How players reach you: server list vs direct connect
There are two ways players connect, and understanding both helps you diagnose visibility problems.
The server list
When your server has a valid license key and is reporting its endpoint, it registers with the Cfx.re master server and shows up in the in-game and web server list. Players search by name and click to join. This path depends on the license key, the reported endpoint (sv_endpointprivacy false), and reachability of your ports from the outside. If any of those is wrong, you either do not appear or appear but fail to connect.
Direct connect
Players can bypass the list entirely. In the FiveM client they open the direct connect field and type your public address and port, for example 203.0.113.10:30120. Direct connect is the fastest way to test reachability: if a friend on a different network can direct connect but the server is not in the list, your ports are open and the problem is registration (license key or privacy cvar). If direct connect also fails, your ports or firewall are the problem.
Use this as a diagnostic split. Direct connect failing points at network and firewall. List failing while direct connect works points at the key and reporting.
Firewall rules on the server machine
Forwarding the port on your router is only half the network job. The operating system on the server machine also has a firewall that must allow inbound traffic on 30120 for both TCP and UDP.
On Windows, add inbound rules for TCP 30120 and UDP 30120 through Windows Defender Firewall.
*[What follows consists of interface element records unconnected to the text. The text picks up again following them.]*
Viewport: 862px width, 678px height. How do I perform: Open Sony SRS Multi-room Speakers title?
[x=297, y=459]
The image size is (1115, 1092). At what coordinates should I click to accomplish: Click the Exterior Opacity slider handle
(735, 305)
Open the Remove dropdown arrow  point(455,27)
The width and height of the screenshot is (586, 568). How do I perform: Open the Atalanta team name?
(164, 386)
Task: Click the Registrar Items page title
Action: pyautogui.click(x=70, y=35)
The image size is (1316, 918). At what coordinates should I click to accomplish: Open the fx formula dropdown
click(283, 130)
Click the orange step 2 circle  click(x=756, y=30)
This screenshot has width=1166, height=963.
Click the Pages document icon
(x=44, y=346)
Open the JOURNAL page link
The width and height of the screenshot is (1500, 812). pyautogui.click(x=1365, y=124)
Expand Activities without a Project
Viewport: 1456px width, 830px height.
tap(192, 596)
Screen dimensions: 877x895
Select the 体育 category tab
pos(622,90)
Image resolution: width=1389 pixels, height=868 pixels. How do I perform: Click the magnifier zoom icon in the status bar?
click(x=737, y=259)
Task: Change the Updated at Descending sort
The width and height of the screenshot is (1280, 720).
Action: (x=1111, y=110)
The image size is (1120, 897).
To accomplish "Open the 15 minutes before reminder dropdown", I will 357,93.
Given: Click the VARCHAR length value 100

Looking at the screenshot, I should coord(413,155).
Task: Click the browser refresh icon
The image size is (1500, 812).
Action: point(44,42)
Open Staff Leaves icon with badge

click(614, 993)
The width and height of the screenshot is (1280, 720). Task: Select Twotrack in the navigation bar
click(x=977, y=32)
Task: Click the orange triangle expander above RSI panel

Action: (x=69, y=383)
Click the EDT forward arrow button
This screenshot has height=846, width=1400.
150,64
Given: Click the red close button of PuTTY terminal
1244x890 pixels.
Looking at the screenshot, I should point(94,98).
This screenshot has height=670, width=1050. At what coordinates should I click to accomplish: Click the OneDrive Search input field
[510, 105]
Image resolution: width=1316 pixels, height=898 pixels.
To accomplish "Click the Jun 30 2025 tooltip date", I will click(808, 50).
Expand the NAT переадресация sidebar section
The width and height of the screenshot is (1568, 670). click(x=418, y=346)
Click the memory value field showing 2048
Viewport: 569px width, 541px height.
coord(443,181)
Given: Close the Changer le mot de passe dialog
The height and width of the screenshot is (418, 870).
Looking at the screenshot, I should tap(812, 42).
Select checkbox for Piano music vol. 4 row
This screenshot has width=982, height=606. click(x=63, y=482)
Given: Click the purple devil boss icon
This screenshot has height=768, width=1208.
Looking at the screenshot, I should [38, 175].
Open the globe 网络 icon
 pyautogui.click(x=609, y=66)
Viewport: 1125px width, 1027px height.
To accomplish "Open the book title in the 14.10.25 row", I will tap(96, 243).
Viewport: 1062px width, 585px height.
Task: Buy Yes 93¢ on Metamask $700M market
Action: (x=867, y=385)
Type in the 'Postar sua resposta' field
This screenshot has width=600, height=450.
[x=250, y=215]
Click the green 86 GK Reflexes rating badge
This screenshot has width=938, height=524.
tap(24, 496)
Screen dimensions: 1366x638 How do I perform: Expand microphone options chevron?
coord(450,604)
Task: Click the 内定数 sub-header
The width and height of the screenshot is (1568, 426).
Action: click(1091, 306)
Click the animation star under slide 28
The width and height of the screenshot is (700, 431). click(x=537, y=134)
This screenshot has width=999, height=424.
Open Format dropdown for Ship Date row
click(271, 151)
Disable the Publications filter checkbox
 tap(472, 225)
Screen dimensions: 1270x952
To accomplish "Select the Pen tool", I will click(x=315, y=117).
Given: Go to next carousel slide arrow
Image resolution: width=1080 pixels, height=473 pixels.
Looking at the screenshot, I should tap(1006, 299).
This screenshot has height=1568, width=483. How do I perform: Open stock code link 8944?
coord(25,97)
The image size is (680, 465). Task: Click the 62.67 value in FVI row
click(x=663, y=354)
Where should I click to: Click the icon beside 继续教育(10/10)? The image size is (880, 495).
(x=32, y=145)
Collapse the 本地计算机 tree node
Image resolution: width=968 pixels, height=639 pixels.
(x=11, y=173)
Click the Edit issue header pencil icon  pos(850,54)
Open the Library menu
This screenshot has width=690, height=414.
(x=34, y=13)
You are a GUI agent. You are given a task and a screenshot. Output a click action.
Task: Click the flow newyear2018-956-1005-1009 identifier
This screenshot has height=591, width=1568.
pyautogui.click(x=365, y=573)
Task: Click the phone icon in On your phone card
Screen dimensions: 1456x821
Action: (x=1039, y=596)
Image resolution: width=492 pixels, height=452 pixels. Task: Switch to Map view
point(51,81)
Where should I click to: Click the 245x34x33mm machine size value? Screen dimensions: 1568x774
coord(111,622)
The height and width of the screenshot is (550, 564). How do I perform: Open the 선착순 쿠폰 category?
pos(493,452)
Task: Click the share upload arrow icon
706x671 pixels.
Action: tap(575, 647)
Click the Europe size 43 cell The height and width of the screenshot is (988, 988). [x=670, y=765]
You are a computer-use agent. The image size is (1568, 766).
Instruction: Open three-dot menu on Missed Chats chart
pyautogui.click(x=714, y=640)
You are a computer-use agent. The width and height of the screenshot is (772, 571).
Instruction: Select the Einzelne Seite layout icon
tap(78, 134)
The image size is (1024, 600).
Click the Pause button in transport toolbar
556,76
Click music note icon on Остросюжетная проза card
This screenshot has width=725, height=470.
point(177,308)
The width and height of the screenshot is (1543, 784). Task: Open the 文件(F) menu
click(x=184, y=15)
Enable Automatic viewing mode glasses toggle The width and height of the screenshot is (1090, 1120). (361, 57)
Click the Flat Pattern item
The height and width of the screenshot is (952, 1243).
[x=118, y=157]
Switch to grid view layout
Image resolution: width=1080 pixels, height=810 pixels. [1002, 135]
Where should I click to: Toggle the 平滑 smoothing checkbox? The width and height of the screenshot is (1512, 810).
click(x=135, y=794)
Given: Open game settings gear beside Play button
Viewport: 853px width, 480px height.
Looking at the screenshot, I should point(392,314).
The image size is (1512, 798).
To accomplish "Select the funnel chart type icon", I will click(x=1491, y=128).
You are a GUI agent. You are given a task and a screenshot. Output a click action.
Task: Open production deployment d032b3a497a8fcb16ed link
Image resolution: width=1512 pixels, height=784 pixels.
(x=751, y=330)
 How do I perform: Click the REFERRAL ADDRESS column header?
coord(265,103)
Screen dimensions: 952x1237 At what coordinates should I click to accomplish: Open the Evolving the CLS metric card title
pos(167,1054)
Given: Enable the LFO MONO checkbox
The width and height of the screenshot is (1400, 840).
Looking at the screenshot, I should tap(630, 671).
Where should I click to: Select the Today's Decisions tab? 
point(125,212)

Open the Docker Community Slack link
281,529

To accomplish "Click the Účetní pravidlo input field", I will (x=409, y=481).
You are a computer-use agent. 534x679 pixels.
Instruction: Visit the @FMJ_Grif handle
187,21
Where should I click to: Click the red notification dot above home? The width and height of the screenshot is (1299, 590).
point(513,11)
On a Linux box, allow the port through whatever firewall you run, for example with ufw:
sudo ufw allow 30120/tcp
sudo ufw allow 30120/udp
If you host with a provider, also check their network-level firewall or security group, since cloud hosts often block inbound traffic by default until you open it explicitly.
Router port forwarding for home hosting
If you host from home, log into your router and create a port forward that sends external 30120 to the internal LAN IP of your server machine, for both TCP and UDP. Give the server machine a static or reserved LAN IP first, otherwise DHCP can reassign it and break the forward later.
A few realities of home hosting worth knowing up front. Many ISPs use CGNAT, which means you do not have a true public IP and port forwarding cannot work no matter what you configure. If your external IP in the router does not match the IP shown by a what-is-my-IP check, you are likely behind CGNAT and need a different approach or a hosted server. Residential upload bandwidth also caps how many players you can realistically serve.
Putting the server.cfg pieces together
A minimal public-ready block in server.cfg looks like this:
endpoint_add_tcp "0.0.0.0:30120"
endpoint_add_udp "0.0.0.0:30120"
sv_maxclients 48
set onesync on
sv_endpointprivacy false
sv_hostname "My FiveM Server"
sv_licenseKey changeme
Replace the hostname and license key with your own. With this in place, the ports forwarded over both protocols, and the OS firewall allowing 30120, the server registers and becomes joinable through the list and via direct connect.
Verifying it works
Do not assume; verify from outside your own network. Ask someone on a different connection (or use mobile data) to direct connect to your public IP and port. If they connect, try the server list. If both work, you are public. If only direct connect works, revisit the license key and sv_endpointprivacy. If neither works, revisit port forwarding, both protocols, and the OS and provider firewalls.